Ira Bruce Reines (born December 3, 1957) is an American artist best known for his bronze sculptures. He currently resides in Norwalk, Connecticut.

== Biography ==
Born in New York City, Reines began making clay figurines at age 6. After the family moved to Connecticut when Reines was 15, he began to win art competitions. Entirely self-taught and garnering accolades, at 19 the director of the Medallic Art Company offered Reines a job sculpting medallions. After a few years of developing his plaster skills, Reines caught the attention of Art Deco master, Erté. For the next eleven years, Reines worked alongside Erté, transforming Erté's two-dimensional works into three-dimensional bronze sculptures. This collaboration continued until Erté's death in 1990. These sculptures became known as the Erté Sculpture Collections and are housed in the permanent collections of both the Metropolitan Museum of Art and the Smithsonian.

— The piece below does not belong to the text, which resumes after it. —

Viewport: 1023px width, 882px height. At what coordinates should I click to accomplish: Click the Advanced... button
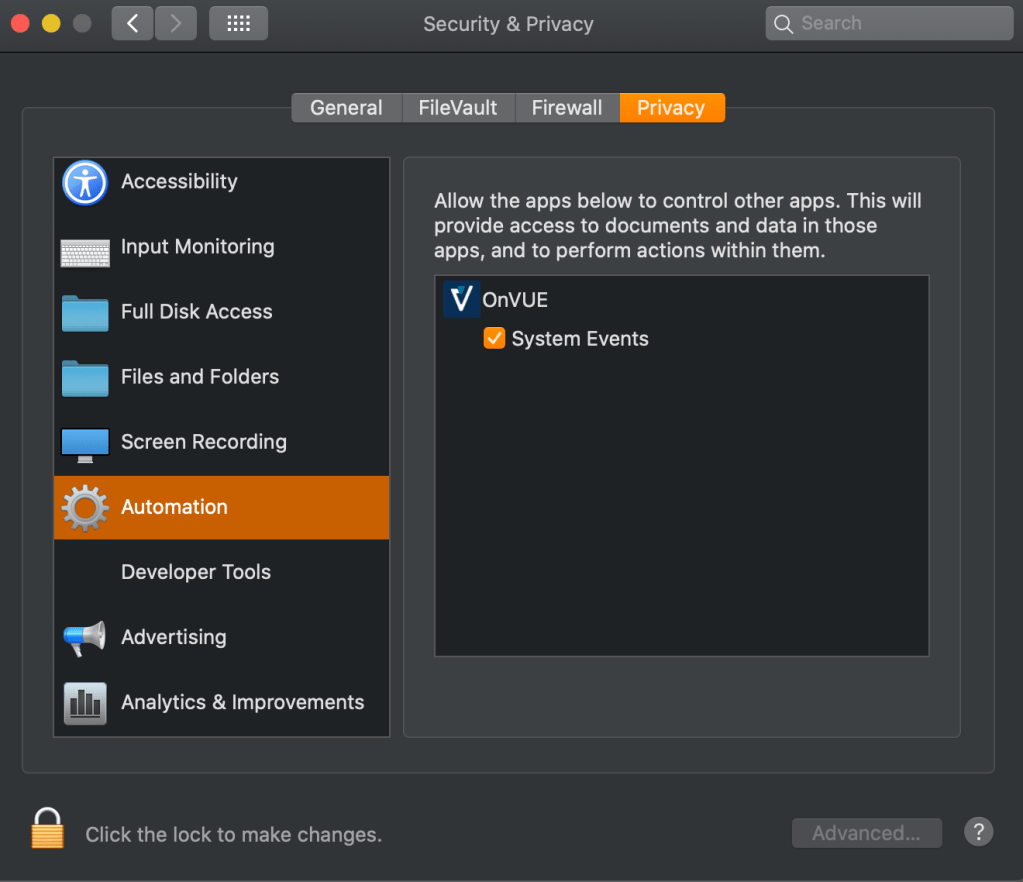(866, 833)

Reines' work has drawn comparisons to Renaissance masters, Gian Lorenzo Bernini and Benvenuto Cellini, as well as 20th century sculptor, Frederick Hart.

It was not until the early 2000s that Reines fully developed his own stylistic-voice which he calls, "Sculptural Etherealism." Reines' work can be found in collections in the United States, Europe, and Asia.

== Works ==
Reines' sculptures have been exhibited in a number of notable museums and are currently installed in several public places.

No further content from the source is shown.